Selling an unpaid bill to a collections agency is a headache for them, so they wanna get around that too.
Credit bureaus have also extended the time it takes for a medical collection to show up to a full year, so you have got some time to negotiate with them directly too.
But don't let that tempt you into just forgetting about it.
The worst thing you can do is ignore the bill entirely.
- Third, know your rights.
There are laws in place like the No Surprises Act.
If you are uninsured, you have the right to an estimate of costs beforehand, and if the final bill comes out to more, you could possibly contest it.
And even those with insurance need to watch out.
If you go to a hospital that is in network, there might be individual providers within it that are considered out of network.
No joke.
Thankfully there are newer laws aiming to fix these types of situations, but every state is different, so this is where you have to some research and see what is and isn't allowed.
- Finally, almost every hospital provides some form of charity assistance.
There are also nonprofit organizations that help match patients up with support as well as medical advocate associations for certain illnesses or disabilities.
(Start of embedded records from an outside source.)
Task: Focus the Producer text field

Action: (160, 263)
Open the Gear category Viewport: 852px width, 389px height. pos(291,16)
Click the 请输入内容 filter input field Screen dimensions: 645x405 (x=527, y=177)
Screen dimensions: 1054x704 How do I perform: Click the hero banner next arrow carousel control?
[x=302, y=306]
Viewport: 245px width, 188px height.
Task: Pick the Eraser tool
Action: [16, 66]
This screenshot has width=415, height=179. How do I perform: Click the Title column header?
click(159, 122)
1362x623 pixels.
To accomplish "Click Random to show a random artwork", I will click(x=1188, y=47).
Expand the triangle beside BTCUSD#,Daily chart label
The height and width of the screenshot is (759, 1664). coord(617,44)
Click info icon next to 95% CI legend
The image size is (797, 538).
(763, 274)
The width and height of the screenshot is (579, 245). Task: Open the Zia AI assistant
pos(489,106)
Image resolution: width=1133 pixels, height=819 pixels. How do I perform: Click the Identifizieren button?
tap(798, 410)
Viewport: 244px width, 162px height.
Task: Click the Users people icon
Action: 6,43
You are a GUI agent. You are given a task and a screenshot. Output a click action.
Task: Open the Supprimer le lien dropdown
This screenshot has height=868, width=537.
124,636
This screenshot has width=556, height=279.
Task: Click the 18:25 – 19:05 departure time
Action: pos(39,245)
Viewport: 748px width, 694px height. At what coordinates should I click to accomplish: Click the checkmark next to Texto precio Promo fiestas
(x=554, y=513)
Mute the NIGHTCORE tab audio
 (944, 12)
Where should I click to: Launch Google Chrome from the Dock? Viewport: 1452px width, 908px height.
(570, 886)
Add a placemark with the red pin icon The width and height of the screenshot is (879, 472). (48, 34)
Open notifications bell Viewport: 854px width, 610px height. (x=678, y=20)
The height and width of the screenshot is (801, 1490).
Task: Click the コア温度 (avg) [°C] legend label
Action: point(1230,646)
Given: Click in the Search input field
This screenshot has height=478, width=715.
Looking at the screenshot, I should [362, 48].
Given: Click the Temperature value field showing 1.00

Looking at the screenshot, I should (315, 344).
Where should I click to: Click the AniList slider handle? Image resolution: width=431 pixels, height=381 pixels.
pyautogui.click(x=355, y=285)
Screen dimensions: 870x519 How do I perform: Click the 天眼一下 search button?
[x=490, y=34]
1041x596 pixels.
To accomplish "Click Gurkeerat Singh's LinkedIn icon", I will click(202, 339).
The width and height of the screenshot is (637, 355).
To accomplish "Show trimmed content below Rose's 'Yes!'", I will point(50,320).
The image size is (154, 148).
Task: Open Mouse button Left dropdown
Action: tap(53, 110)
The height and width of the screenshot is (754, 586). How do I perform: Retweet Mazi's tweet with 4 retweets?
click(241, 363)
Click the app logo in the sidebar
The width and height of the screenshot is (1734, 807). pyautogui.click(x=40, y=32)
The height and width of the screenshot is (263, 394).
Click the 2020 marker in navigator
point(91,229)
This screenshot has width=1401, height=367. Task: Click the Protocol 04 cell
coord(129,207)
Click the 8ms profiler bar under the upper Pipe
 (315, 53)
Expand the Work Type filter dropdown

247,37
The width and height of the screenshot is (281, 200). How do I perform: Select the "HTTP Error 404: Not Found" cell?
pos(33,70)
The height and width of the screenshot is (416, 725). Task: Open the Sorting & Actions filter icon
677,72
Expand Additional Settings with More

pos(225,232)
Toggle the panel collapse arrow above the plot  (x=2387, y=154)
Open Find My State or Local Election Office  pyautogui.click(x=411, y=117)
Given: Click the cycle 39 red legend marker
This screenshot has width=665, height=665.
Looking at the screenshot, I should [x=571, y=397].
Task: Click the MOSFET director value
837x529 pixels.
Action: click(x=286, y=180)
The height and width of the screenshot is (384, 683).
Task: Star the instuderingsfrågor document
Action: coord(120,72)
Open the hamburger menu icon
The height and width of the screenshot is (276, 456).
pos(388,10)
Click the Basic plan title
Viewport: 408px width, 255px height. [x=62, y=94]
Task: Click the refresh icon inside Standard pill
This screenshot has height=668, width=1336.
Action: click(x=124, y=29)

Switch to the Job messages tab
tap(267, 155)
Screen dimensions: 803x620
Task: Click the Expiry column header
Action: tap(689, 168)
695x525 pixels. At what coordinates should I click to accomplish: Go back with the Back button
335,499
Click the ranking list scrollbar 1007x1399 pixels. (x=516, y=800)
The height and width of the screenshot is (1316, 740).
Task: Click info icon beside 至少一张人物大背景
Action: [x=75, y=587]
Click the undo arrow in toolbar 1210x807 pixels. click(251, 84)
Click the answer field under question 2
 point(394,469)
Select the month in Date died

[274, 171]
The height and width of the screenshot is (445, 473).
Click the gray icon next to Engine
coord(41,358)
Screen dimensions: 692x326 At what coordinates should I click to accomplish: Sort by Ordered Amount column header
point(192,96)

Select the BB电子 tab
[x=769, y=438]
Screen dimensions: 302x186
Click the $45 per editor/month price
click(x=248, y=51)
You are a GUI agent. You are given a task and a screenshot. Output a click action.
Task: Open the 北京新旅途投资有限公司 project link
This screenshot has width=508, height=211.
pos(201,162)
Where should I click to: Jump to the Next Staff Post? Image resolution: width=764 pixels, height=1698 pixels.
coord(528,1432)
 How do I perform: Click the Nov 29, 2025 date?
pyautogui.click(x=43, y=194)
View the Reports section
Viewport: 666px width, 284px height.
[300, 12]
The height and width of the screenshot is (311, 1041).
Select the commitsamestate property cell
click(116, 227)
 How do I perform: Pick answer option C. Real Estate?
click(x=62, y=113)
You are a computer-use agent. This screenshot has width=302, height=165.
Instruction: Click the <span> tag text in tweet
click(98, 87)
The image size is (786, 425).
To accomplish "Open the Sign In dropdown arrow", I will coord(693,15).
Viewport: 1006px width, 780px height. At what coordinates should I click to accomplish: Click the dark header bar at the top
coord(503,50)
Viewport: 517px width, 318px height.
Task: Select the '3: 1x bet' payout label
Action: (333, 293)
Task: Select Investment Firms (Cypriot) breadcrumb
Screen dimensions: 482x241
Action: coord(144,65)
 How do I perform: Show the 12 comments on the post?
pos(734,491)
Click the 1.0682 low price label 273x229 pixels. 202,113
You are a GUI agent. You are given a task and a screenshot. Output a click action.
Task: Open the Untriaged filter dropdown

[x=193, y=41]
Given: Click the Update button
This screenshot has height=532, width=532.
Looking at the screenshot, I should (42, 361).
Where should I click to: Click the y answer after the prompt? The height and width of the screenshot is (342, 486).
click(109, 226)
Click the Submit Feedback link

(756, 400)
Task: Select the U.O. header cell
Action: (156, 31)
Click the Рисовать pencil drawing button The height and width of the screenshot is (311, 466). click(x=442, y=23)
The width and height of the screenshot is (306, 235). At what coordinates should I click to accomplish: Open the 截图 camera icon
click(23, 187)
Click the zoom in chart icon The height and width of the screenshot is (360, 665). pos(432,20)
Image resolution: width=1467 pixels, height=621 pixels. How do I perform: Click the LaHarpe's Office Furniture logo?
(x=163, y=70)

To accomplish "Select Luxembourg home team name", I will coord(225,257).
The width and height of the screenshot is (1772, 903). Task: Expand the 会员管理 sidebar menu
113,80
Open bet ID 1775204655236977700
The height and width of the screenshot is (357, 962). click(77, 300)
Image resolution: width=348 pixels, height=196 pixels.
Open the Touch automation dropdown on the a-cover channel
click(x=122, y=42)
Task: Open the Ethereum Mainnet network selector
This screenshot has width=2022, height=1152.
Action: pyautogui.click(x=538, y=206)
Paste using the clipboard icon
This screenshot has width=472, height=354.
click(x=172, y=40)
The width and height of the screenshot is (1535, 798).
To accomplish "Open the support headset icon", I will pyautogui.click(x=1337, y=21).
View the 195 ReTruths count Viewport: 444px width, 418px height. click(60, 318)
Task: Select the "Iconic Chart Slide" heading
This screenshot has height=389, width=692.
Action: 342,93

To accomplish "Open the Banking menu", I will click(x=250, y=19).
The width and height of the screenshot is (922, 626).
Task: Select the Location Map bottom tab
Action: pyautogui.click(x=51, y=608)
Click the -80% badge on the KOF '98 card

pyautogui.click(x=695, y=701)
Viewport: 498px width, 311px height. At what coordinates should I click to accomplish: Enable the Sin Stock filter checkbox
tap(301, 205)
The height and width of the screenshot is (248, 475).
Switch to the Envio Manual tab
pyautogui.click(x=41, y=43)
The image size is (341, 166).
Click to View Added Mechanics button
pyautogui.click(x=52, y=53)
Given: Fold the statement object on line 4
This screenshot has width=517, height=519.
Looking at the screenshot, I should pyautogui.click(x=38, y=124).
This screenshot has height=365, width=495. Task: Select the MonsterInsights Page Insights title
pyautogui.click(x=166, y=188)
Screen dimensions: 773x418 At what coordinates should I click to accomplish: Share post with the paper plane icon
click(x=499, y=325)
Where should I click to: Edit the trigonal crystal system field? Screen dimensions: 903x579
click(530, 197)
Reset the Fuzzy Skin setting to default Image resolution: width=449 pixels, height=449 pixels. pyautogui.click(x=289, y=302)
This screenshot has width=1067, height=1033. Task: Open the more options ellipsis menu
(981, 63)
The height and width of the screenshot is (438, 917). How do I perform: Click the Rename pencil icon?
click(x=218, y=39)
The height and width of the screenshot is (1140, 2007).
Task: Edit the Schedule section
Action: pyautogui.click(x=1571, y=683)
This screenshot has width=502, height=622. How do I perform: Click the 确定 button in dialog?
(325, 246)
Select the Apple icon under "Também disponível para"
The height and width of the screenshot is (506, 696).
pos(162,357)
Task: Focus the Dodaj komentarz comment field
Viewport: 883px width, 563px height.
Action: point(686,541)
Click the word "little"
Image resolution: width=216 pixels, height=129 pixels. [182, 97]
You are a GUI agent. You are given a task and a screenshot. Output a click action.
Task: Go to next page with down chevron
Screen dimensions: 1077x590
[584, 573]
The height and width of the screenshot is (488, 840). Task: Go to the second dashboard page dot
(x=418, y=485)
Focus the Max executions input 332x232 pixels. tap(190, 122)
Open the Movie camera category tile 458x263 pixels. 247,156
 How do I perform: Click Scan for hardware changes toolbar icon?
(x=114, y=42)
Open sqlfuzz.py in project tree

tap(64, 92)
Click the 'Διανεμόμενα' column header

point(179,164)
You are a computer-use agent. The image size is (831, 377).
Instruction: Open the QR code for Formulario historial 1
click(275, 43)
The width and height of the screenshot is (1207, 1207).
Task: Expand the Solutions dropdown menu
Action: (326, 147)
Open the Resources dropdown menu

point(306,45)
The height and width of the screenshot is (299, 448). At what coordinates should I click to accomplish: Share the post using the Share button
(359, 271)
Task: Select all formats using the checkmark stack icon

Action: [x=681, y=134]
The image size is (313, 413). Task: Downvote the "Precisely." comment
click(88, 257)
And whatever you do, try to keep medical debt and consumer debt separate.
Converting a medical debt into a personal loan or credit card makes it far more likely that it will end up hurting your finances, - And this system isn't just broken financially.
It would be one thing if these awful costs led to the healthiest citizenry in the world, but our life expectancy and rates of infant mortality, unmanaged asthma and diabetes are atrocious.
- Not many people are happy with the current system, but the silver lining is that it is mostly the result of governmental policy or lack thereof.
- Which means at least theoretically, that citizens of a democracy have a say in how it's organized.
It's one of the many ways in which participating in electoral politics can impact your pocketbook.